*** GIVEN RECORDS
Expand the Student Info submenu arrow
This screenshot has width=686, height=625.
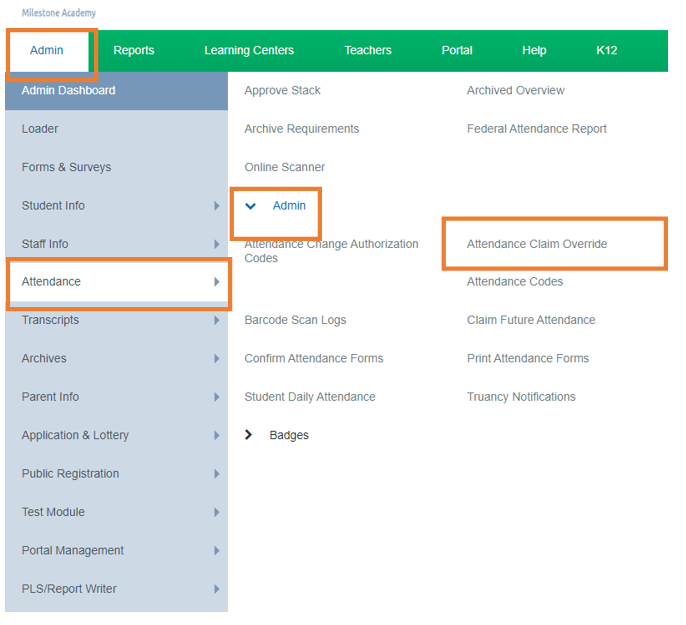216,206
******
*** GIVEN RECORDS
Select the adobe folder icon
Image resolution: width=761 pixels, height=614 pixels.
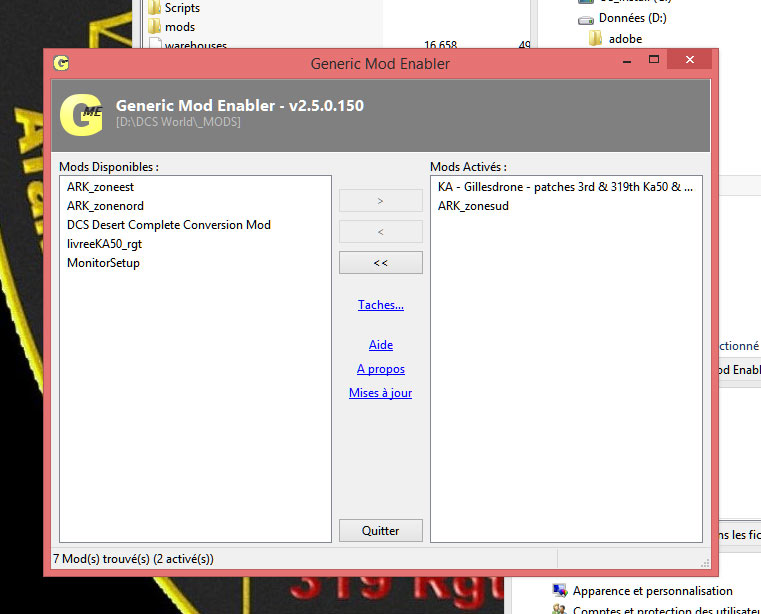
******
**TASK INSTRUCTIONS:**
Here the job is to set down exactly the lines of the material above that fall between the one with "Select the adobe folder icon" and the one with "Image resolution: width=761", inclusive, and nothing beyond them.

**RESPONSE TO THE EXERCISE:**
Select the adobe folder icon
Image resolution: width=761 pixels, height=614 pixels.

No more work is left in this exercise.